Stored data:
--------------------------------------------------

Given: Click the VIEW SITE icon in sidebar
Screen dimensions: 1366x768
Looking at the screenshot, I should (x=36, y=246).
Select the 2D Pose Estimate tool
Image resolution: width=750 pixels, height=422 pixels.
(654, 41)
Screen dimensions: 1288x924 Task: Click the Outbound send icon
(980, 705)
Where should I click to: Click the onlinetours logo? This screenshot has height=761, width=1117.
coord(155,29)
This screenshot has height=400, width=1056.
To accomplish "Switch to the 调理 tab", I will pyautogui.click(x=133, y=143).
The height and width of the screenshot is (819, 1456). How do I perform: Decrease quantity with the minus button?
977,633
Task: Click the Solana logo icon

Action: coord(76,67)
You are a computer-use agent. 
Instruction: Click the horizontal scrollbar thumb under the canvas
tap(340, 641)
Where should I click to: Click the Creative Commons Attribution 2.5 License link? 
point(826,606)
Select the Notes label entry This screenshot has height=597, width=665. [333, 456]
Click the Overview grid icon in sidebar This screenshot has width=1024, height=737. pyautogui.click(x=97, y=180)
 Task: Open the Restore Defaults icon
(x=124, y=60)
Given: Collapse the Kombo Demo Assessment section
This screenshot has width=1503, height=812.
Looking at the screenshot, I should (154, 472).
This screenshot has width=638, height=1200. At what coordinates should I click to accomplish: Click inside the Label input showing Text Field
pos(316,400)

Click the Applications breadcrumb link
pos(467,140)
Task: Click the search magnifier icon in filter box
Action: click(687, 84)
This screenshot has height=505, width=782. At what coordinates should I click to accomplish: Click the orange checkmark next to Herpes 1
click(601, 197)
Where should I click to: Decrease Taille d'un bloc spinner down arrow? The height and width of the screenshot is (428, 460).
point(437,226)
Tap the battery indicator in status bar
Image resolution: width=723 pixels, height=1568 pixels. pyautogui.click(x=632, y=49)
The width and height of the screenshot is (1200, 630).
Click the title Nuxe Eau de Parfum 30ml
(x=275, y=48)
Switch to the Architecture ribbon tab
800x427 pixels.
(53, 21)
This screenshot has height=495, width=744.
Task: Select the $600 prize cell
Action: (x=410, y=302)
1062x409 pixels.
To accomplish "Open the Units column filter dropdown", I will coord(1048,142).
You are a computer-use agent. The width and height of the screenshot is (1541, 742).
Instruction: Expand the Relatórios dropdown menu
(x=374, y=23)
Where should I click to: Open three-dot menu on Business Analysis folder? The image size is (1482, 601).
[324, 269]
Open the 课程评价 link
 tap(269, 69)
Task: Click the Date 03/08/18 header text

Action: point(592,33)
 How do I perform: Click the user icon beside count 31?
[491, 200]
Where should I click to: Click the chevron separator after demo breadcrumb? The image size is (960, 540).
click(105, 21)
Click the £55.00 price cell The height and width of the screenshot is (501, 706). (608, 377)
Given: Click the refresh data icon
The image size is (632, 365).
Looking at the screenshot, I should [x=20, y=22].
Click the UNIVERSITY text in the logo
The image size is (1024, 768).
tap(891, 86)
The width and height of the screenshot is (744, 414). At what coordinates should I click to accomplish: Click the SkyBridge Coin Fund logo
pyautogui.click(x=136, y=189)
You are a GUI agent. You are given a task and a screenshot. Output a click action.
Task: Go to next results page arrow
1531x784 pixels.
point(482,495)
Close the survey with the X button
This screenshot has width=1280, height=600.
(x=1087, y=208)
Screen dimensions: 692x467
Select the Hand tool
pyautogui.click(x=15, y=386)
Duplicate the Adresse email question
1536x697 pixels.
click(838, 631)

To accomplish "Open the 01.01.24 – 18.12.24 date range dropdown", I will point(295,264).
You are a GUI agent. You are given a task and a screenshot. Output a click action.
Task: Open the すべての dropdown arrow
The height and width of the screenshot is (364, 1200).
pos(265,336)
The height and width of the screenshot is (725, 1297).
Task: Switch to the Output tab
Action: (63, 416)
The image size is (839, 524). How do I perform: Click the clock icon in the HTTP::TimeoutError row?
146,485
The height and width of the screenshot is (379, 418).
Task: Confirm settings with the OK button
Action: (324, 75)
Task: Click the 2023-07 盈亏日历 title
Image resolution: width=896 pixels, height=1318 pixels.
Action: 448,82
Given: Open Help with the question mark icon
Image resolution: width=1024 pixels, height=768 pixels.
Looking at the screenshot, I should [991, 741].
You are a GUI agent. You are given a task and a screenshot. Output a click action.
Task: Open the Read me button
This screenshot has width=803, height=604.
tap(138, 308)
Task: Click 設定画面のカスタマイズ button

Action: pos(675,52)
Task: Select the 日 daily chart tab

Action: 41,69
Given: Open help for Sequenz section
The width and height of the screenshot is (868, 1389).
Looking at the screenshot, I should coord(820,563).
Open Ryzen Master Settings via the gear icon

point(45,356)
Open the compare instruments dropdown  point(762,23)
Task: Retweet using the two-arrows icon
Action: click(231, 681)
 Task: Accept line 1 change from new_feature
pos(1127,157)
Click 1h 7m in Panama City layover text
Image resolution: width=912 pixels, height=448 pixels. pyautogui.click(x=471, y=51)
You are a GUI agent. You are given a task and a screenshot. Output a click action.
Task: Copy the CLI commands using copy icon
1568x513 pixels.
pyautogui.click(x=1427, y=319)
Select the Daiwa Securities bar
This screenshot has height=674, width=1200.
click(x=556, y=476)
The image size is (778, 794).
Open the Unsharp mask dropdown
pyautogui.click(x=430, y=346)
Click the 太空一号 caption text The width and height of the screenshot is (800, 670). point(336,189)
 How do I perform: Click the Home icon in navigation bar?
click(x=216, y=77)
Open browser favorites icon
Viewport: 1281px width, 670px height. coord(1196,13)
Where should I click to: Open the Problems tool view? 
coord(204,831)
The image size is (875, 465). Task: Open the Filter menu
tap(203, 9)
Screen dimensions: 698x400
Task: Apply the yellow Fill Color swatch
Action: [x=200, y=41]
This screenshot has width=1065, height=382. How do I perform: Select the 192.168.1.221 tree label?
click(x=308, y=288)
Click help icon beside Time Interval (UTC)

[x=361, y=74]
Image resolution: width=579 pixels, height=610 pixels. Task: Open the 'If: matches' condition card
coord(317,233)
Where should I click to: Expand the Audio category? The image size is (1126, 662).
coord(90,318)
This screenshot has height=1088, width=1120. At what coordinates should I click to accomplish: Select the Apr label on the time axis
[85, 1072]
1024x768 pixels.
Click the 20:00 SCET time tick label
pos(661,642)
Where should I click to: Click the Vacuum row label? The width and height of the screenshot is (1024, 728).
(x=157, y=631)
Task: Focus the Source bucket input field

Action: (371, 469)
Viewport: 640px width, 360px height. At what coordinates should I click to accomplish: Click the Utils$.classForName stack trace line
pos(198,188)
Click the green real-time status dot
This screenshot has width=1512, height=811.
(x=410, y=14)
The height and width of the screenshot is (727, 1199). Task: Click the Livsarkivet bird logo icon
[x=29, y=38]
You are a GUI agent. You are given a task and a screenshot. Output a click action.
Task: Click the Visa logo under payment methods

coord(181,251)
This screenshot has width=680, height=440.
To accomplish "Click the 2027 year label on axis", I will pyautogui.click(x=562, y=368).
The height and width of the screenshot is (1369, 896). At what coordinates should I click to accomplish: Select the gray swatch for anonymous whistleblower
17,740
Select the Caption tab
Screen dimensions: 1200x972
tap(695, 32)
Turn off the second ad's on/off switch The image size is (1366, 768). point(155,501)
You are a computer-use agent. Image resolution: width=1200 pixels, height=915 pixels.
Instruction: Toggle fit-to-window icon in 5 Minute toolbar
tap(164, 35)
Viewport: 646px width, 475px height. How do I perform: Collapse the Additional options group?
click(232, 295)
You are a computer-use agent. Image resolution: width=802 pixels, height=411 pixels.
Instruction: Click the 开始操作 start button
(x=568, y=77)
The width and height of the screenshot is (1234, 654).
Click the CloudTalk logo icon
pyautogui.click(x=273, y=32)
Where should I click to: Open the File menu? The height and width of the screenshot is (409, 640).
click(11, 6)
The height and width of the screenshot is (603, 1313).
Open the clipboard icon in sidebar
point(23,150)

--------------------------------------------------

WHAT THE TASK ASKS: In the records, locate each line holding the string "section" and copy it.

PROBLEM SOLUTION:
Given: Collapse the Kombo Demo Assessment section
Given: Open help for Sequenz section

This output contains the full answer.